--- BRIEF A ---
Give the passage of the Ted Lasso review between "I’m opening this" and "and fascinating thing.", inclusive, swapping "underdog" for "long shot".
--- BRIEF B ---
Carry on the Ted Lasso Season 2 review from its final sentence.

--- PAGE EXTRACT ---

· · · · · · ·

This is something that may only be interesting to Ted Lasso fans who have also repeatedly watched Christopher Eccleston‘s season of Doctor Who, but Annette Badland, the actress who played the nefarious alien Blon Fel-Fotch in three episodes of the 2005 revival, plays pub proprietor Mae in the Apple TV+ comedy. Mae might not be an essential character of the show, but Ted Lasso the series and the person never treat her that way, and she’s hardly the only one. Take Hannah Waddingham as Rebecca, previously best known to American audiences as the nun who shamed Cersei on Game of Thrones, but who has truly blossomed in the spotlight, along with so many other members of the supporting cast, who have worked hard for years before getting an opportunity like this show.
I’m opening this review with all this because there’s simply something very Ted Lasso about it, talented actors and actresses getting global exposure and critical acclaim by virtue of being very good, and very willing to do the work. No show has ever celebrated the beautiful joys of an underdog story quite this way before, an energy that makes the upcoming premiere of Season 2 a complicated and fascinating thing.
After all, is Ted Lasso still Ted Lasso if it’s no longer the underdog? When it premiered a year ago, the buzz surrounding the sports comedy was low, in part because Apple TV+, as a platform, was only just beginning to find a footing here in the United States — a country not exactly known for its soccer fandom. Since then, while Apple has not released any official numbers on viewership, it’s safe to say that it’s become the platform’s flagship series, thanks to a months-long building of word-of-mouth unlike anything I’ve seen in recent memory. Maybe Stranger Things Season 1 had a similar rise from obscurity to pop culture obsession, with the key difference being that Netflix was a commonly-used streaming service when it premiered in 2016. Apple TV+, meanwhile, is still a baby streamer today, but when the Emmy nominations are announced this Tuesday it’s going to be a baby streamer with a real shot at the Outstanding Comedy Series prize. (But for the final season of Schitt’s Creek, it’d have two, not one, Golden Globes.)
While the show might be returning in a very different climate from the one in which it premiered, fundamentally very little has changed in the episodes provided to critics for review. Central as always to the series is the fate of AFC Richmond, with coach Ted (Jason Sudeikis) and owner Rebecca’s (Waddingham) bond becoming a major touchstone in Season 2, while the major new cast addition — Sarah Niles as a sports psychologist enlisted to assist the struggling players — quickly slips into the oddball ensemble with her own quirks but innate goodness intact.
Without going into spoilers, Season 2 does not pick up immediately after the events of Season 1, but there’s absolutely no period of adjustment needed to catch up on the new world order, mostly because our beloved players remain dogged by misfortune despite good intentions. (That sentence contains a terrible pun that you’ll be mad at me about, once you watch the season premiere, but I regret nothing.)
Certainly, since the beginning of Season 1, there have been big shifts for all the characters in their lives, and while there’s less of such growth in Season 2 so far, it’s still a present part of the narrative. Because if Season 2 does anything differently from Season 1, it’s an emphasis on amplification. Supporting cast members get more screen time and weightier storylines than Season 1. The overall message about looking to help others as a way of helping yourself becomes even more prevalent. And the concept of what it means to be a team is even more on display.

· · · · · · ·

--- RECORDS SHOWN ---
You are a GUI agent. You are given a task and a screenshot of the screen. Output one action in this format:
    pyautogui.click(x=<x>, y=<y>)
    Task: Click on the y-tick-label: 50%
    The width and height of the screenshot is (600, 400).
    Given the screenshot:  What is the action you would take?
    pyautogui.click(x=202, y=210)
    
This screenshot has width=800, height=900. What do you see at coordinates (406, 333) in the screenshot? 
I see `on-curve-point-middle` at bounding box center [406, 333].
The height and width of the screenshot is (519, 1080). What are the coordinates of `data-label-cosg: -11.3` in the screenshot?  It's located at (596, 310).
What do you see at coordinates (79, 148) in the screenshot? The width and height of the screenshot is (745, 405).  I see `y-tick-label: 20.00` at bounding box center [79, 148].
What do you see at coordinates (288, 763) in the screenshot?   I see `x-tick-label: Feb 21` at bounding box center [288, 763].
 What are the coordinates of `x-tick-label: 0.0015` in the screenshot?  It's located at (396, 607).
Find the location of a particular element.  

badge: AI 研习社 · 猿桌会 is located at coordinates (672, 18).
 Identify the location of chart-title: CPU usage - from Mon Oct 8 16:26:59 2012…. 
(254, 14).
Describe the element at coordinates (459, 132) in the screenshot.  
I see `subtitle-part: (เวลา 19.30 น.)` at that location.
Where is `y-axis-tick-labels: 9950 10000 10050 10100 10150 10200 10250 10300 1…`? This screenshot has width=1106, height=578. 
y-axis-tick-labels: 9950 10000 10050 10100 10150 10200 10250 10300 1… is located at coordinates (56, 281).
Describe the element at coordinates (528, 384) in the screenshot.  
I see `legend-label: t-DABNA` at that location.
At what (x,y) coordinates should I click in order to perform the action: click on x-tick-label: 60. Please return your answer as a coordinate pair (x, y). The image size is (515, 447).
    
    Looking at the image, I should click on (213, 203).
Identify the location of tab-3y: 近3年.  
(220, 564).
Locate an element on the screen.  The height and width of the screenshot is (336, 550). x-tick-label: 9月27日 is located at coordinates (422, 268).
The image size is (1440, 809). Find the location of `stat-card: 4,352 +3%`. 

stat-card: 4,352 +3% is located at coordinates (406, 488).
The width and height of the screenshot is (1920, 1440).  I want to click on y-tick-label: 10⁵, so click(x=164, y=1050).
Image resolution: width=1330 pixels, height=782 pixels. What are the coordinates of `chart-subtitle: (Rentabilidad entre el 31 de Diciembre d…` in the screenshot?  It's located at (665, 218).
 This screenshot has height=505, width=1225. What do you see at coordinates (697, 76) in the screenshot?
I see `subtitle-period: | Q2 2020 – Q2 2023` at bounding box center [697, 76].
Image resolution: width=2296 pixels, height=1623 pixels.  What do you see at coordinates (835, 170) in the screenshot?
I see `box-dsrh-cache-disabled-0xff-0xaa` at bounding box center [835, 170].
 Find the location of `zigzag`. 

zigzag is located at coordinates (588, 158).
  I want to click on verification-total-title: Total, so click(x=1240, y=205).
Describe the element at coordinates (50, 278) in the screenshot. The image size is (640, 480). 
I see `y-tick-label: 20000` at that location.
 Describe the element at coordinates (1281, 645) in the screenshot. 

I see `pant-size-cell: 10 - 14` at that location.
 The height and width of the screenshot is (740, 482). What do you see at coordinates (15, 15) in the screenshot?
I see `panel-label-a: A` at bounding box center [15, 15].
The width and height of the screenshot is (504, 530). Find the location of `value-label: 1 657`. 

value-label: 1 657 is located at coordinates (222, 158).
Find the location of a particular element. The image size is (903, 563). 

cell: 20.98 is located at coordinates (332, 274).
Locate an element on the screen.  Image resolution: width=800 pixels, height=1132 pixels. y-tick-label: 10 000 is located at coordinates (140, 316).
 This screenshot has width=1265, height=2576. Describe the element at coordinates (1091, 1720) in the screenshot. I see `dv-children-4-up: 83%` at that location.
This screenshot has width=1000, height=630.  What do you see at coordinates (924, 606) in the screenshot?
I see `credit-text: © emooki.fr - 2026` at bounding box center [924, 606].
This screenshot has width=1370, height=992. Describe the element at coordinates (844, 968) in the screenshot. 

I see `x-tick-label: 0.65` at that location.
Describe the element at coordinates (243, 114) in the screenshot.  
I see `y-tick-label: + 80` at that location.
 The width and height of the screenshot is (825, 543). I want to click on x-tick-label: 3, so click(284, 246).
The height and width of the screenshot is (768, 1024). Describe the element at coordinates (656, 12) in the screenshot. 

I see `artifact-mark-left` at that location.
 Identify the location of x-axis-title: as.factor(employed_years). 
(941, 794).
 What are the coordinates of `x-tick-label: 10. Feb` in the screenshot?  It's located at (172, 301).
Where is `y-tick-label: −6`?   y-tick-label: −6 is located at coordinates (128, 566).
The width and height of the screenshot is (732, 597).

· · · · · · ·

--- EXERCISE RESULT A ---
I’m opening this review with all this because there’s simply something very Ted Lasso about it, talented actors and actresses getting global exposure and critical acclaim by virtue of being very good, and very willing to do the work. No show has ever celebrated the beautiful joys of an long shot story quite this way before, an energy that makes the upcoming premiere of Season 2 a complicated and fascinating thing.

--- EXERCISE RESULT B ---
Sometimes Ted Lasso zigs in exactly the direction you expect it to zig, but then a few moments after zags you with a plot twist or character choice that surprises you in the best way. The producers know every trope under the sun, understand how the expected can deliver a certain sort of pleasurability familiarity, and do just enough to twist things in a way that brilliantly toes the line. There is something about soccer that makes it pretty compelling when it comes to sports drama — not only are the basic rules easy to follow, but the low-scoring nature of the game means that more often than not a game can hinge around just one lucky shot by one lucky player. (Smart move by Apple, by the way, to arrange for the Euro Cup final to air the day before the review embargo lifted; I ended up finishing up this review with half an eye on the Italy/England match, which ended up being a thrilling game.)
Core to what makes the writing of Ted Lasso worth examining on a fundamental level is how the show’s core ethos operates in conjunction with the narrative needs of a television show. One of the first things they teach you in screenwriting school is that stories are about conflict, and Season 1 in fact began with both a pretty clear protagonist in Ted and an antagonist in Rebecca. However, the show never leaned that too hard, and instead, by the end of the season, Rebecca was a committed ally of Ted’s — even when Richmond was met with brutal defeat in the season finale, she didn’t fire him, instead remaining committed to working with him to rebuild the team.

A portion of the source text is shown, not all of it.